[Action item]
Every record should be written out exactly, please.

[Material provided]
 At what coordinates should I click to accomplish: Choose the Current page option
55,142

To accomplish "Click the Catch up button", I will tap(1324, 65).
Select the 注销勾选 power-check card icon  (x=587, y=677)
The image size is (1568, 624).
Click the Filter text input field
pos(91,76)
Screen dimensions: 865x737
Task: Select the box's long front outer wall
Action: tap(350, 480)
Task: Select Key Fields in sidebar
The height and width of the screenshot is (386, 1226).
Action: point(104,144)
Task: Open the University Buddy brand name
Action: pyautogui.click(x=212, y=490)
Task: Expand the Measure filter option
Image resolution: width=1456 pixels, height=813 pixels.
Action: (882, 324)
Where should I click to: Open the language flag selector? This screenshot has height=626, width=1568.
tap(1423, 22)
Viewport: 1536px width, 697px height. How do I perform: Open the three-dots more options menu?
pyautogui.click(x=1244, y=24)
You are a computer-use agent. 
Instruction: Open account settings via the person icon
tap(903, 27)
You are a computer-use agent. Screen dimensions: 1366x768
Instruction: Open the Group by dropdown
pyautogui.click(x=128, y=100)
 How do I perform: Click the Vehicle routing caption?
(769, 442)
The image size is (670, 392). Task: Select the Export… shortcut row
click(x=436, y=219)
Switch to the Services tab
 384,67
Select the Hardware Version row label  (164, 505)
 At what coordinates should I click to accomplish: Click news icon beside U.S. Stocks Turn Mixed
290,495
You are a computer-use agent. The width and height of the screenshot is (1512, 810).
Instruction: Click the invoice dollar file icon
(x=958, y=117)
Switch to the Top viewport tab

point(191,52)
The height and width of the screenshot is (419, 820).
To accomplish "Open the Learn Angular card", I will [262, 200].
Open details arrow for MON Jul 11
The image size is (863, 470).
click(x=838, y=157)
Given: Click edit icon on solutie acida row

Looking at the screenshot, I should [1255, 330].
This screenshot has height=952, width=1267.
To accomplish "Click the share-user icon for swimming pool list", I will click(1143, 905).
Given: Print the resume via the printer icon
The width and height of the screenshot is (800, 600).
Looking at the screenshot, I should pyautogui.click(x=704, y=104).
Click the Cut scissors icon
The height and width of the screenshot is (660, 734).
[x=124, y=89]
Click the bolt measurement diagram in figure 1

[Solution below]
 At what coordinates should I click to accomplish: Choose the Current page option
55,142

To accomplish "Click the Catch up button", I will tap(1324, 65).
Select the 注销勾选 power-check card icon  (x=587, y=677)
The image size is (1568, 624).
Click the Filter text input field
pos(91,76)
Screen dimensions: 865x737
Task: Select the box's long front outer wall
Action: tap(350, 480)
Task: Select Key Fields in sidebar
The height and width of the screenshot is (386, 1226).
Action: point(104,144)
Task: Open the University Buddy brand name
Action: pyautogui.click(x=212, y=490)
Task: Expand the Measure filter option
Image resolution: width=1456 pixels, height=813 pixels.
Action: (882, 324)
Where should I click to: Open the language flag selector? This screenshot has height=626, width=1568.
tap(1423, 22)
Viewport: 1536px width, 697px height. How do I perform: Open the three-dots more options menu?
pyautogui.click(x=1244, y=24)
You are a computer-use agent. 
Instruction: Open account settings via the person icon
tap(903, 27)
You are a computer-use agent. Screen dimensions: 1366x768
Instruction: Open the Group by dropdown
pyautogui.click(x=128, y=100)
 How do I perform: Click the Vehicle routing caption?
(769, 442)
The image size is (670, 392). Task: Select the Export… shortcut row
click(x=436, y=219)
Switch to the Services tab
 384,67
Select the Hardware Version row label  (164, 505)
 At what coordinates should I click to accomplish: Click news icon beside U.S. Stocks Turn Mixed
290,495
You are a computer-use agent. The width and height of the screenshot is (1512, 810).
Instruction: Click the invoice dollar file icon
(x=958, y=117)
Switch to the Top viewport tab

point(191,52)
The height and width of the screenshot is (419, 820).
To accomplish "Open the Learn Angular card", I will [262, 200].
Open details arrow for MON Jul 11
The image size is (863, 470).
click(x=838, y=157)
Given: Click edit icon on solutie acida row

Looking at the screenshot, I should [1255, 330].
This screenshot has height=952, width=1267.
To accomplish "Click the share-user icon for swimming pool list", I will click(1143, 905).
Given: Print the resume via the printer icon
The width and height of the screenshot is (800, 600).
Looking at the screenshot, I should pyautogui.click(x=704, y=104).
Click the Cut scissors icon
The height and width of the screenshot is (660, 734).
[x=124, y=89]
Click the bolt measurement diagram in figure 1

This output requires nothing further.